The desolate beauty of Northwest Colorado is breathtaking. But it's the area's potential to help quench America's thirst for oil that can really make you gasp.

And you can just see the shale in the mountains, CBS News correspondent Kelly Cobiella reports.

"Oh yes, that dark line there," said Glenn Vawter, executive director of the National Oil Shale Association, said.

That dark line is oil shale. Heat it and out seeps black gold.

Geologists estimate the rocks hold over a trillion barrels of oil.

"That is more than all the reserves of the Middle East," Vawter said.

But this mother-load is locked deep inside deposits across three states.

"Oh gosh, if you took just an acre, you are probably looking at 100,000 barrels of recoverable oil," Vawter said.

"But that's the key isn't it? 'Recoverable," Cobiella asked.

In other parts of the world, giant mining and heating operations process oil shale. But producing vast amounts of oil from shale has been prohibitively expensive and messy. Until now.

Cobiella met Terry O'Connor of Shell Oil. She asked him: "how much oil did you pull from here?"

"We pulled 1,800 barrels of oil plus a substantial amount of natural gas, also," he said.

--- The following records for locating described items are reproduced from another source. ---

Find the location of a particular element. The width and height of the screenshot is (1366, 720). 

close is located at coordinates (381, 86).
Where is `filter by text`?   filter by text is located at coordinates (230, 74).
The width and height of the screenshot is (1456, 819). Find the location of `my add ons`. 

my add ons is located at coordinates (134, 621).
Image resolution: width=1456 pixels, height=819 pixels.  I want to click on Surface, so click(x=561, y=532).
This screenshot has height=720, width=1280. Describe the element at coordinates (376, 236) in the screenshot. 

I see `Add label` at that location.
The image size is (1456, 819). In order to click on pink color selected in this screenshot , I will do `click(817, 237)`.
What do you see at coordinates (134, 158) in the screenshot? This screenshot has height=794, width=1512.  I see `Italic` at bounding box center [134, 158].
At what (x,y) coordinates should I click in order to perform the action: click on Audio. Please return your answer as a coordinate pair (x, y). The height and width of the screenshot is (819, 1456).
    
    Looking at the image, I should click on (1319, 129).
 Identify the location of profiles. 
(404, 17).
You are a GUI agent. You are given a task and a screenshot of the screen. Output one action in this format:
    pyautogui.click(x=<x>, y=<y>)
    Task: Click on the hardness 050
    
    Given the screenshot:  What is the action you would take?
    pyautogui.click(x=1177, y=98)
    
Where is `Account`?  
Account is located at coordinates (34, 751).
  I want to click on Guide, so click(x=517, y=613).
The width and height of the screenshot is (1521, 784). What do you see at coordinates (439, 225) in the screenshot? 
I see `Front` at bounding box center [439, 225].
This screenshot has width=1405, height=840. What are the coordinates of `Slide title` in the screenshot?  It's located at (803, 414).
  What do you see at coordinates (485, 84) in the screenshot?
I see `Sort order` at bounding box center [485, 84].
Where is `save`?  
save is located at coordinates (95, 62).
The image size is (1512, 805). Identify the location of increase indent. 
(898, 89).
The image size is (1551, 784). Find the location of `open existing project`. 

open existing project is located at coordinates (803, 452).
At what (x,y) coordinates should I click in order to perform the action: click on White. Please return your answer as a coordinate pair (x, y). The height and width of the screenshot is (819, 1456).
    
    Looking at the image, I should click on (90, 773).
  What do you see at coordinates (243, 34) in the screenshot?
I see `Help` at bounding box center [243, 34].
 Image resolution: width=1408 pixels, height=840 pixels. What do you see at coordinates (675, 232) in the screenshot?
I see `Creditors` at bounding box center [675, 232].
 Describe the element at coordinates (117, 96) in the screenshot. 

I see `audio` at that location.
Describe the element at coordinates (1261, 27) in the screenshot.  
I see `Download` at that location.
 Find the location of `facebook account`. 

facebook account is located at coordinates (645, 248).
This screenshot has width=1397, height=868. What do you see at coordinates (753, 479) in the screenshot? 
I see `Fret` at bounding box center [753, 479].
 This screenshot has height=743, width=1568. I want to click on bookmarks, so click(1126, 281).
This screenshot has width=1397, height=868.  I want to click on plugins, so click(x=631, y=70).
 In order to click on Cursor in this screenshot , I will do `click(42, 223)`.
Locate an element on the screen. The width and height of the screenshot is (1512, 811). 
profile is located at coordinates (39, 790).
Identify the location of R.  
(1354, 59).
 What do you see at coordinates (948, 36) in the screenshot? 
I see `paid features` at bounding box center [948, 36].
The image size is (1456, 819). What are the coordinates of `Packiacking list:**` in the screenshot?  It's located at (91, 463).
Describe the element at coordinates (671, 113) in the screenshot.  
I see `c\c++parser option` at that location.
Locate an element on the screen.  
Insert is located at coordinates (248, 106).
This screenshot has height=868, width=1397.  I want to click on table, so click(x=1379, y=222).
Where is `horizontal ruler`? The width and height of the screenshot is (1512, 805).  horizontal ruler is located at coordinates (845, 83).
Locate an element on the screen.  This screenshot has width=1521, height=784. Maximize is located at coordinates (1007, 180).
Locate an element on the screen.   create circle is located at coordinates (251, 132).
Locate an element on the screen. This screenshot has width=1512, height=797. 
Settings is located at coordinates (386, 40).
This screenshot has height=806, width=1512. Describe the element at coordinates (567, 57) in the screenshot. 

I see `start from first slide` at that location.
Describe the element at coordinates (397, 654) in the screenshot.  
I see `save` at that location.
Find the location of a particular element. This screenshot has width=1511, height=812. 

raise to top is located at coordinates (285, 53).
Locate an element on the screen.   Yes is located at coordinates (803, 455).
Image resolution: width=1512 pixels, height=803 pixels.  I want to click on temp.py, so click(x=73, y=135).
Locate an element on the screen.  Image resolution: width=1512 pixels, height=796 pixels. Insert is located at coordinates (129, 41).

All from a tiny 30-by-40 foot patch tucked inside a Shell Oil compound that was top secret.

When he saw the results, what did he think?

"We were really happy!" he laughed.

Shell's revolutionary approach involves dropping electric heaters deep underground to heat the shale to 650 degrees. At that magic temperature, oil and natural gas separate from the rock and can be pumped to the surface - all with minimal impact to the surrounding area.

"And with a modest amount of processing this is the final product we go, which can be used for jet fuel, diesel fuel and naphtha for gasoline," O'Connor said.

Shell thinks it can produce hundreds of thousands of barrels a day from Colorado's oil shale. The trick now is trying to figure out a way to build an underground ring of ice around production sites to protect local ground water.

There are other hurdles. The technology requires a lot of electricity and a lot of water. Three barrels of water for every one barrl of oil that that comes out of the shale. And there's a saying in Western Colorado: You talk over whiskey but you fight over water.

"There's not any extra water to go around, so it's going to be a real water crisis," said Leslie Robinson, a resident of Rifle, Colo.

Robinson is among many of the skeptics in nearby Rifle, Colorado. She was around for the oil shale boom of the 1970's, when Exxon and others rushed in to open shale mines only to bolt when the price of oil collapsed.

Before that can happen, the U.S. government must write new regulations for the commercial development of oil shale. No one is sure when that will happen.

And even if everything goes right, Shell figures it will be 10 years before large scale production could begin.

But is it really going to happen?

"I truly believe it will," O'Connor said.

If he's right - America's energy supply may have a rocky future.